Frustrated with her limited achievements and an inability to hold down a stable relationship with eligible suitors, penniless call girl Sandra (Jennifer Okere) moves to Lagos after her close friend Doris (Gloria Anozie) offers to help her find her footing as a 'senior girl'. With the help of Doris and the latter's other friend Thelma (Ngozi Ikpelue), Sandra meets the wealthy Esiri (Peter Bunor) who instantly proposes marriage and offers her a job with his bank, but this new status is threatened when Dennis (Pat Attah), a struggling job-seeker several years younger than Sandra, takes an interest in her. Sandra is torn between the two men but eventually chooses Dennis, to the chagrin of the scorned Esiri who vows to ruin Sandra. Doris, who has since fallen out with her old friend following an argument, approves of his decision.

Jane (Liz Benson), another Lagos 'senior girl' who attended school with Doris and Thelma, is set to marry Desmond (Sola Fosudo), a wealthy businessman who remains devoted to his fiancée despite receiving a warning from her scheming stepmother who reveals sordid details of Jane's promiscuous past. After Desmond is involved in an automobile accident that leaves him disabled, Jane catches the eye of presidential aspirant Alex (Raymond Johnson) who urges her to leave Desmond for himself. She soon discovers her new lover's presidential aspirations are a fraud to con her out of her money after she divorces Desmond who is still recovering in hospital. Jane regrets meeting Alex, and plots revenge.

In a nod to Pretty Woman, high-class hooker Helen (Barbara Odoh) agrees to spend a week with a software entrepreneur (JT Tom West) after he hires her for the night and is mesmerised by her beauty and background. Before their meeting she had entered prostitution as a means of acquiring materialism, accused innocent men of refusing to pay for her services, blackmailed regular customer Esiri with scandalous photos, and nearly slept with her brother (Keppy Ekpenyoung-Bassey).
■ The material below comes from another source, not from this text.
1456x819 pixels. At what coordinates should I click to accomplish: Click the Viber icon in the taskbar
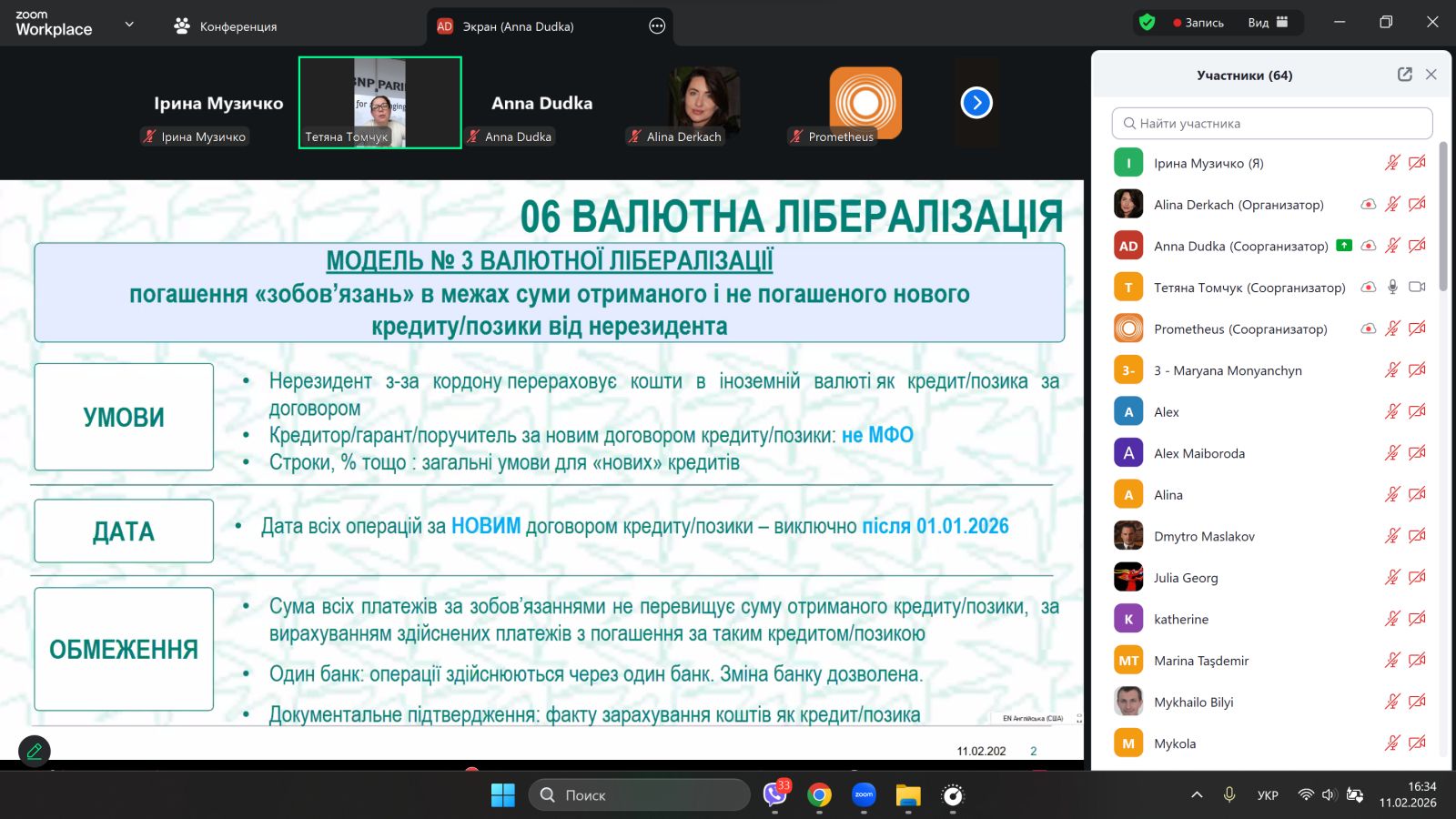coord(775,795)
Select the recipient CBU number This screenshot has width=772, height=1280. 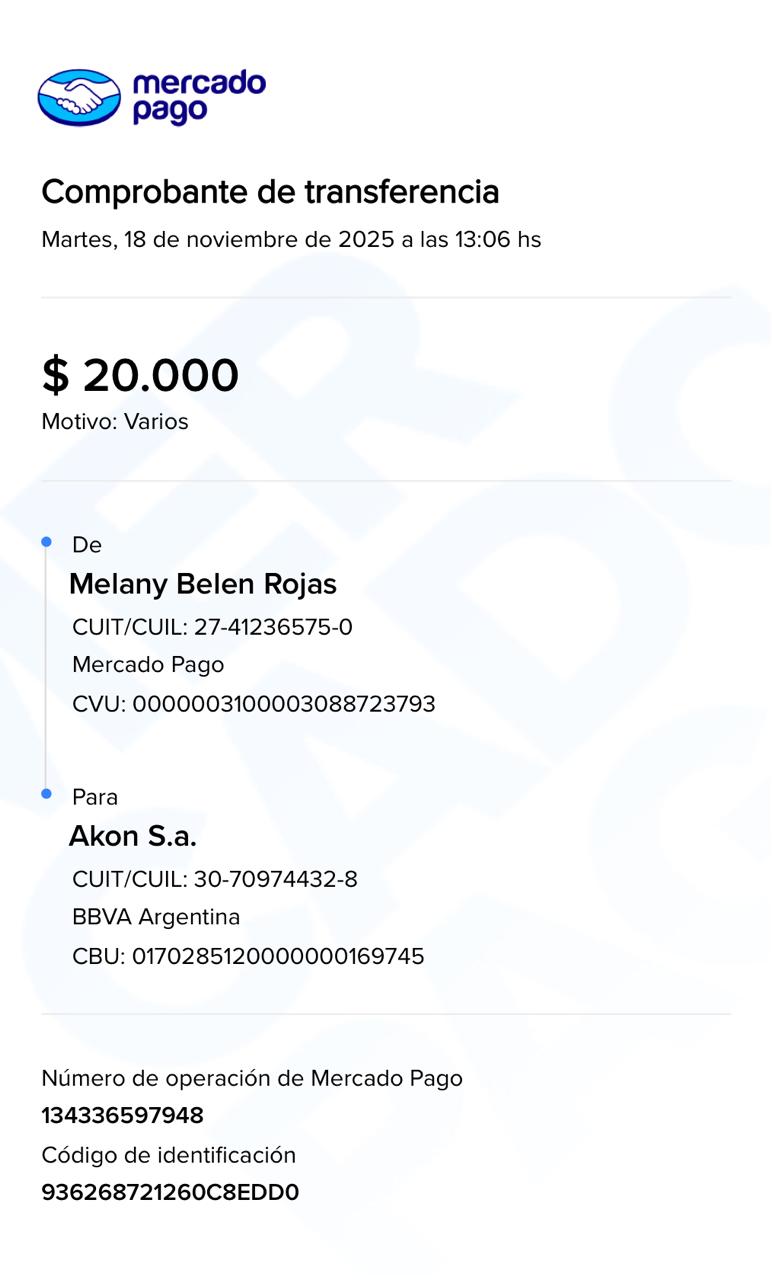(248, 957)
===Part II - Glamour Girls: The Italian Connection===

The second part of the film—Glamour Girls: The Italian Connection—focuses mainly on prostitution. Thelma has since married and moved abroad, but Sandra finds herself in dire straits after Esiri terminates their arrangement. She once again approaches Doris, now a procurer trafficking young girls exploited as sex workers in Italy. Sandra travels there where she works as a prostitute, distraught to discover her new boss Maureen (Dolly Unachukwu) receives her fees. Maureen is a ruthless pimp who has tricked families in Nigeria into sending their daughters abroad for a better life when in reality they are forced to work as prostitutes or face dire consequences.

==Cast==
- Liz Benson - Jane
- Jennifer Okere - Sandra
- Gloria Anozie - Doris
- Ngozi Ezeonu (Credited as Ngozi Ikpelue) - Thelma
- Barbara Odoh - Helen
- Raymond Johnson - Alex
- Zack Orji (Credited as Zachee Orji) - Fred
- Eucharia Anunobi - Anita
- Tina Amuziam - Jessica
- Clarion Chukwura (Credited as Clarion Abiola) - Vera
- Dolly Unachukwu - Maureen
- Remi Abiola - Party Girl
- Kingsley Ahizu - Jude
- Emmanuel France - Native Doctor
- Uduak Johnson - Cecil
- Thelma Nwosu - Laura
- Jide Olajuwon - Alhaji
- Voltron Tony - Bruce

==Reception==
Commenting on the film, Jonathan Haynes opines that: “...[Nnebue’s] inventive formal strategies permit surveying of an extensive social space. "Glamour Girls" (or "senior girls") are professional women living outside of patriarchal control—scandalous figures in the Nigerian social imagination, associated with prostitution and danger.”

== Production ==
The film was produced and written by Kenneth Nnebue, and directed by Chika Onukwufor.

== Remake ==
Glamour Girls would inspire the similarly-named but unrelated male version Glamour Boys, directed by Jeta Amata and released in 1996, which garnered less recognition.
On 12 December 2019, it was announced that filmmaker Charles Okpaleke had acquired the lifetime copyrights of the 1994 blockbuster for a modern remake under his production company, Play Network Africa. The film was released via Netflix in June 2022, opening to negative reviews.